Breyer v. Meissner, Eastern District of Pennsylvania

In this case, the court ruled that the defendant was born a US citizen and had not expatriated himself by service in the German army during World War I.

The court was dealing with this case after the Third Circuit Court of Appeals remanded the case. In 1992, the INS began denaturalizing proceedings against Johann Breyer, alleging that he had participated in Nazi era persecution. He argued that while he had fraudulently obtained his permanent residence, he could not be denaturalized because he was a US citizen by virtue of his birth to a US citizen mother. At the time of his birth, US citizen women were not able to pass citizenship to children born abroad. In 1994, Congress changed the law to allow such transmission, but prohibited the change from applying to people, like Breyer, who immigrated to the US under the Displaced Persons Act. The Third Circuit, while noting the important reasons for this exception, found that it was an unconstitutional form of gender-based discrimination. It remanded the case for a determination of whether Breyer had engaged in activities by which he had renounced his US citizenship. A summary of the Third Circuit’s opinion is available at http://visalaw.wpengine.com/00jun3/9jun300.html.

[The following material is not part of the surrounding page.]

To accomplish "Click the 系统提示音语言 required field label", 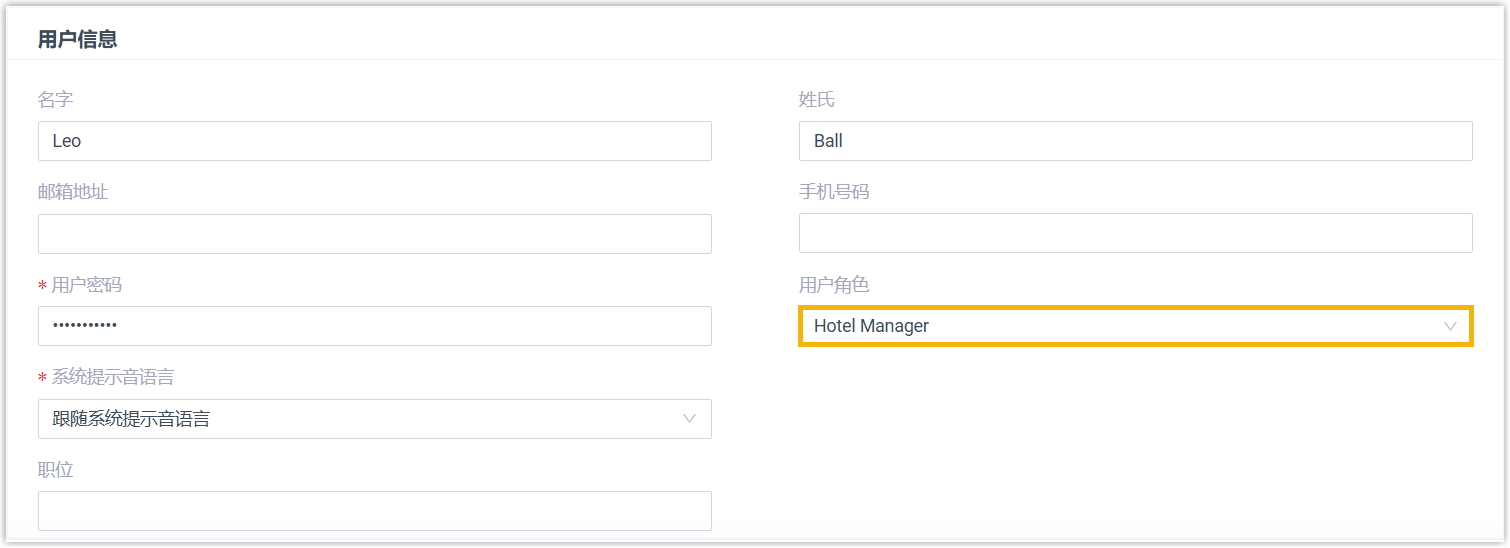I will tap(113, 377).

On remand, the court found that Breyer did not commit any expatriating acts. While he did serve in the Waffen SS, the court found that first, this service began before Breyer turned 18, and therefore could not be expatriating, and second, his continued service after 18 was not voluntary. Breyer, who was born in what was then part of Czechoslovakia, was an ethnic German. After World War II started, the German government began pressuring ethnic Germans in Czechoslovakia to join German military forces. The evidence presented showed that in many cases, the pressure was such that membership in military forces could not be said to be voluntary. Breyer also testified that he told his superiors that he would not shoot a person. Therefore, he claimed, he was stationed as a perimeter guard at two different concentration camps, Buchenwald and Auschwitz. After his parents became ill, he made repeated efforts to leave service, which were all denied. When he was finally granted leave, he deserted. The court found that he sufficiently demonstrated that his service in the Waffen SS after turning 18 was involuntary, and therefore not expatriating.

The opinion is available online at http://www.paed.uscourts.gov/documents/opinions/02D0693P.HTM.

 

In re Recinas, Board of Immigration Appeals

In this case, the Board ruled that the deportation of a Mexican woman which would result in exceptional hardship to her US citizen family members, and therefore ordered that she be granted cancellation of removal.

The respondent, Ariadna Recinas, is a citizen of Mexico who was placed in deportation proceedings for overstaying her visa. She applied for cancellation of removal, arguing that her deportation would result in exceptional hardship to her four US citizen children, and to her parents, who are permanent residents of the US. The immigration judge found that she had failed to prove such hardship, and ordered her deported. She appealed to the Board.

The Board found that the facts presented did show the qualifying level of hardship. First, Recinas was a single mother and the sole source of support for her children. Second, she has no close family left in Mexico, and all her family members in the US were citizens, including her five siblings, or permanent residents. Recinas runs a small business in the US, employing two people. None of her four US citizen children had ever been to Mexico, and none speak Spanish very well. Finally, because of the backlogs in family based immigration for Mexico, there is little chance that she would be able to return to the US legally.

While this opinion marks one of the few occasions in which the Board has found sufficient hardship to exist in the absence of significant medical or similar problems, it should be kept in mind that the Board noted that this case was “on the outer limit of the narrow spectrum of cases in which the exceptional and extremely unusual hardship standard will be met.”